### TASK DIRECTIONS:
All of the entries below should be printed exactly; the pictures are to be left out.

##########

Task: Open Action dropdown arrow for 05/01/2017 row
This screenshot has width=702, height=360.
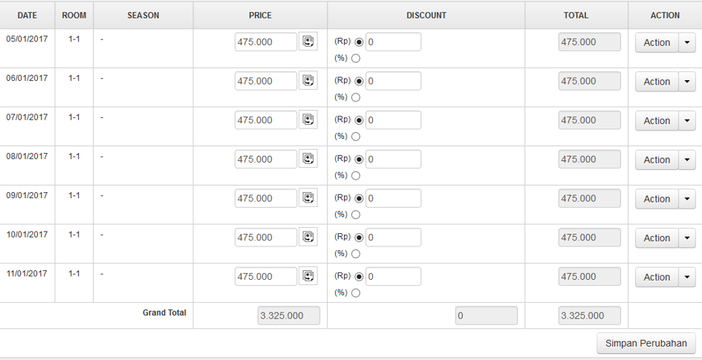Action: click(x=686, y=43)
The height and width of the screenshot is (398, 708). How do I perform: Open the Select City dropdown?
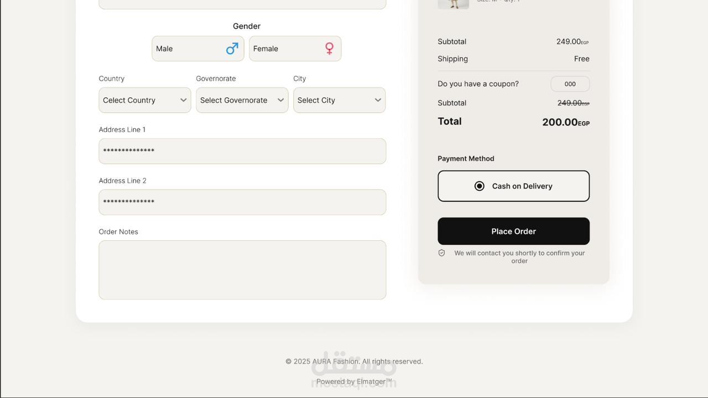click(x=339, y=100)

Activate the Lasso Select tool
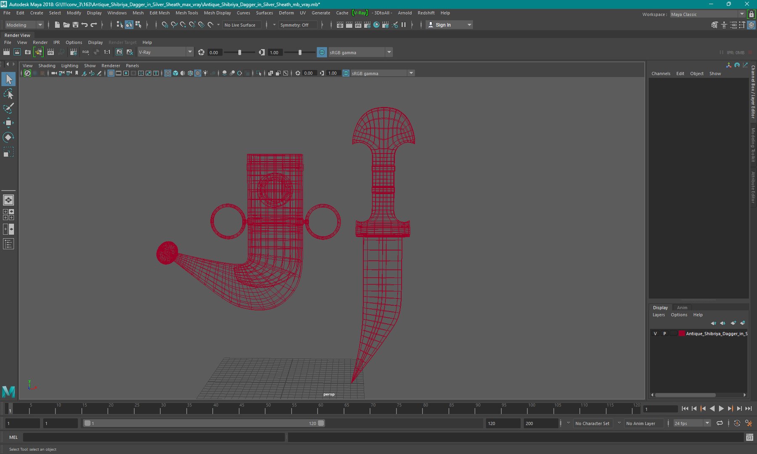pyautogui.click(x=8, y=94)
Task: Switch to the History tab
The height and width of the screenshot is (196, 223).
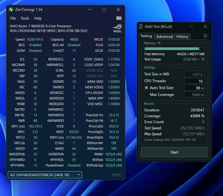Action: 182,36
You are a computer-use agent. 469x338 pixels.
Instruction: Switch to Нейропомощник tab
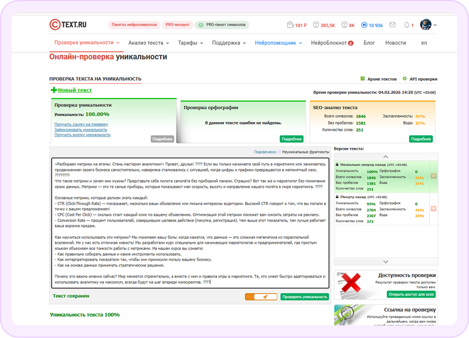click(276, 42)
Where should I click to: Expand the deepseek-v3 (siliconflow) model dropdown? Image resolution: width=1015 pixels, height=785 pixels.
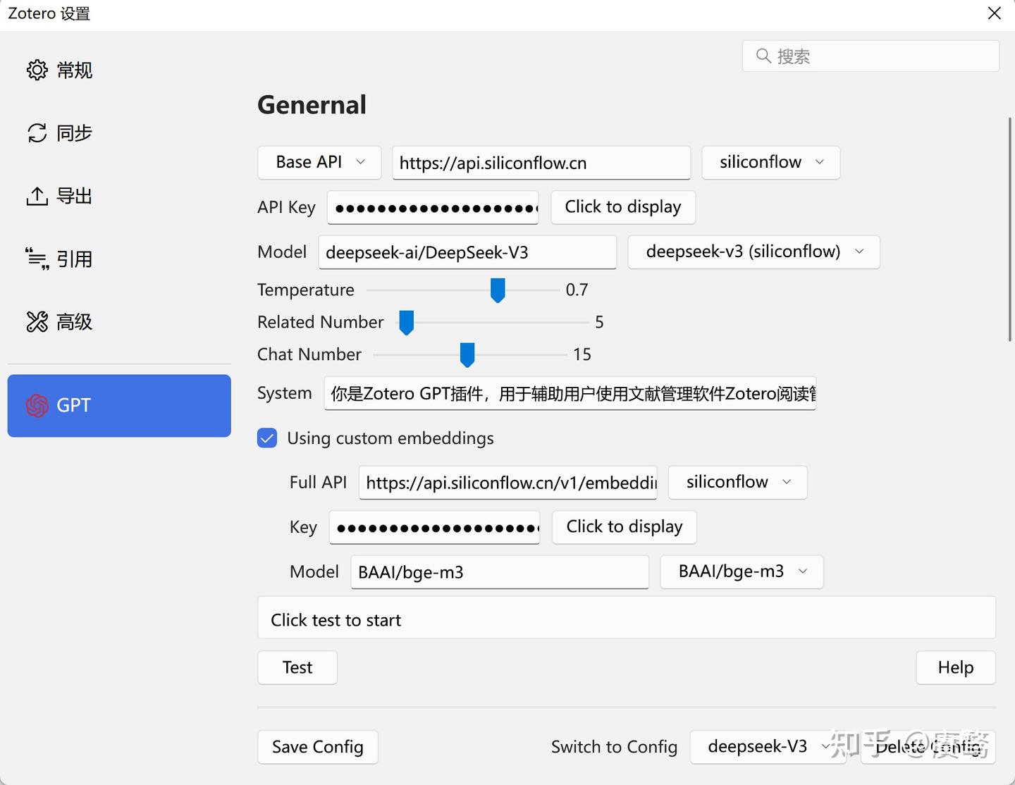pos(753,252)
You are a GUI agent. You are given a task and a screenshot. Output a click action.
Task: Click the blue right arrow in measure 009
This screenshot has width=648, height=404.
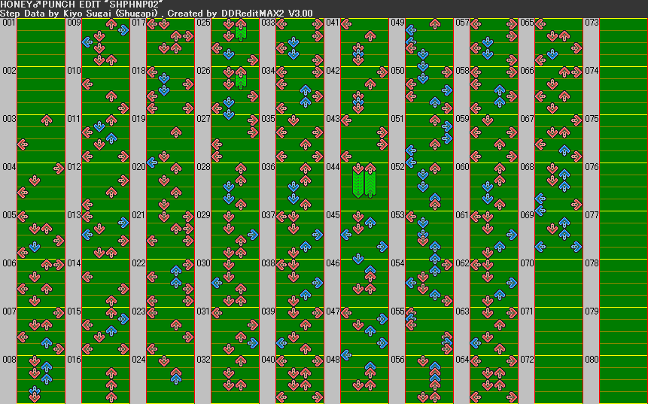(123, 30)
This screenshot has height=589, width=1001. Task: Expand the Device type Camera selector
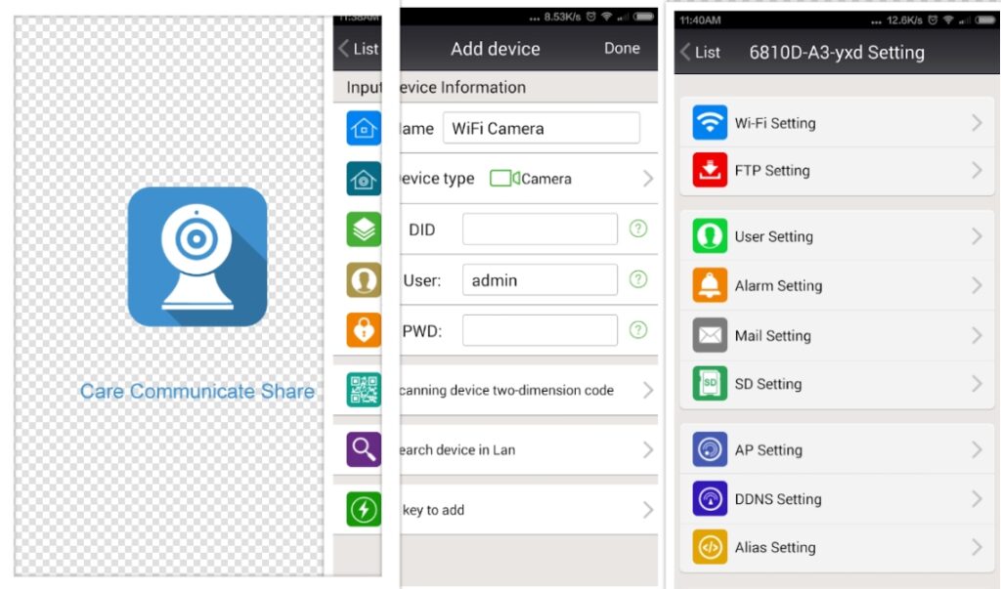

##########

### FINAL ANSWER:
Task: Open Action dropdown arrow for 05/01/2017 row
This screenshot has width=702, height=360.
Action: click(x=686, y=43)
The height and width of the screenshot is (398, 708). How do I perform: Open the Select City dropdown?
click(x=339, y=100)

Activate the Lasso Select tool
pyautogui.click(x=8, y=94)
Task: Switch to the History tab
The height and width of the screenshot is (196, 223).
Action: 182,36
You are a computer-use agent. 469x338 pixels.
Instruction: Switch to Нейропомощник tab
click(276, 42)
Where should I click to: Expand the deepseek-v3 (siliconflow) model dropdown? Image resolution: width=1015 pixels, height=785 pixels.
pos(753,252)
You are a GUI agent. You are given a task and a screenshot. Output a click action.
Task: Click the blue right arrow in measure 009
This screenshot has width=648, height=404.
(123, 30)
This screenshot has height=589, width=1001. Task: Expand the Device type Camera selector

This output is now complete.